TASK INSTRUCTIONS:
a) In the passage on overlanding solar power, at what voltage does the Cole Hersee SureStart unit separate the fuse block from the battery?
b) Write the next part of the passage on overlanding solar power, picking up after its final sentence.

SOURCE PASSAGE:
• • • • • • •

Most overlanders view solar panels as a way to keep their fridge running while camped—or at least to extend the time the fridge can be run before the battery must be recharged by running the engine. No doubt that will be their primary use, but consider other advantages. The Land Rover Discovery draws four to five amps to run its ECU, various engine electronics, and the ignition. The solar rolls provide about three amps in full sun. With a dead alternator, yet healthy battery, it might be possible to drive the vehicle to the next town or village by battery/solar power alone. The solar panels can also revive a low battery if you are traveling solo, and unfortunately stranded on that idyllic beach in Baja.

Power from the solar panels is fed to the AGM battery through a charge controller. For any panel with a rated output greater than five watts, a charge controller should be used to prevent overcharging. I selected a basic Brunton SolarController unit, designed to handle up to seven amps (84 watts of actual input—amperage times voltage equals watts). The Brunton was simple to install and very compact. Power to the house systems (coms, fridge, etc.) passes through a low-voltage disconnect (LVD) before reaching the Blue Sea auxiliary fuse block. Since I’m relying on a single battery, protecting the starting voltage is critical, so the Cole Hersee SureStart automatic LVD separates the fuse block from the battery once the voltage drops to 12 volts. This allows about one volt of drop from the 13.1-volt float of the AGM battery, which corresponds to approximately a 50-percent depth of draw, which will keep the battery healthy. The Cole Hersee unit handles 150 amps, has a provision for manual override, and flashes a warning LED should the LVD activate.

• • • • • • •

COLLECTED MATERIAL:
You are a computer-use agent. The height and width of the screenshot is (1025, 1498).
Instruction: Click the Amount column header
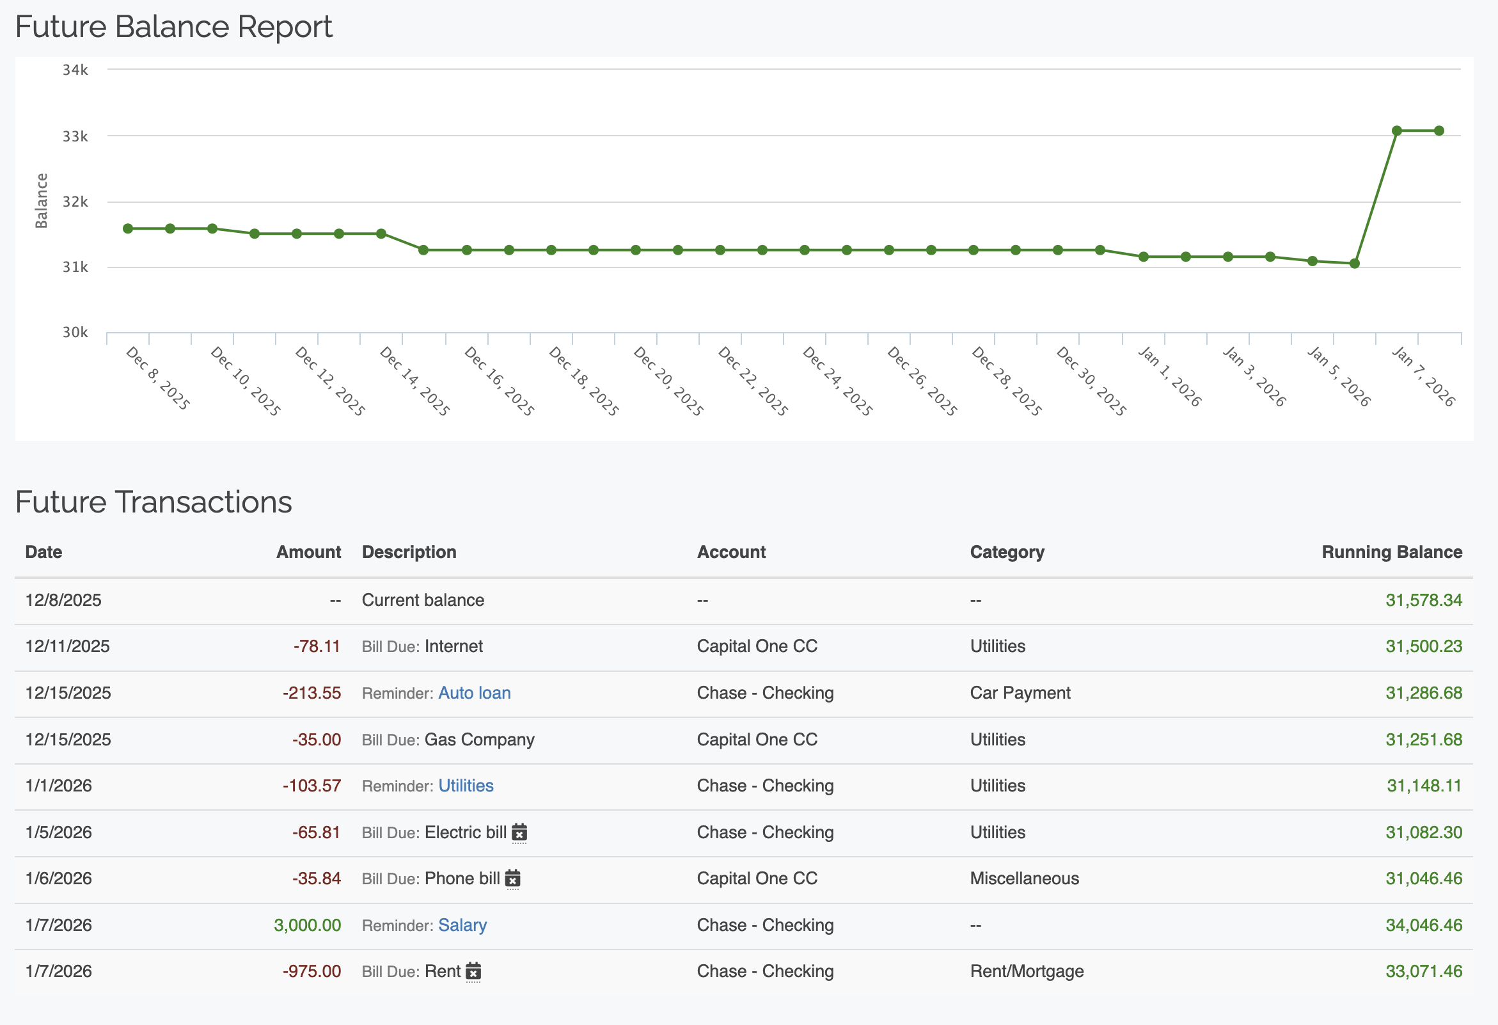(308, 552)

• • • • • • •

TASK-BY-TASK OUTPUTS:
a) 12 volts.

b)
This system is unconventional, and many of these products are new, or not well-documented, so I consider it somewhat of a test. I’ll report back on how it performs over time.

Communications

Many years ago, Jack Silberman and the crew from 4WDTrips.net introduced me to HAM radio. Jack let me borrow an HT to monitor the group transmissions on a trip through the Superstition Mountains in Arizona, and it changed my expectations for what quality communications between vehicles should be. Operating a HAM radio does require a license, which is relatively easy to acquire (a test and some paperwork), and will end forever your relationships with lame FRS radios and crackly CBs.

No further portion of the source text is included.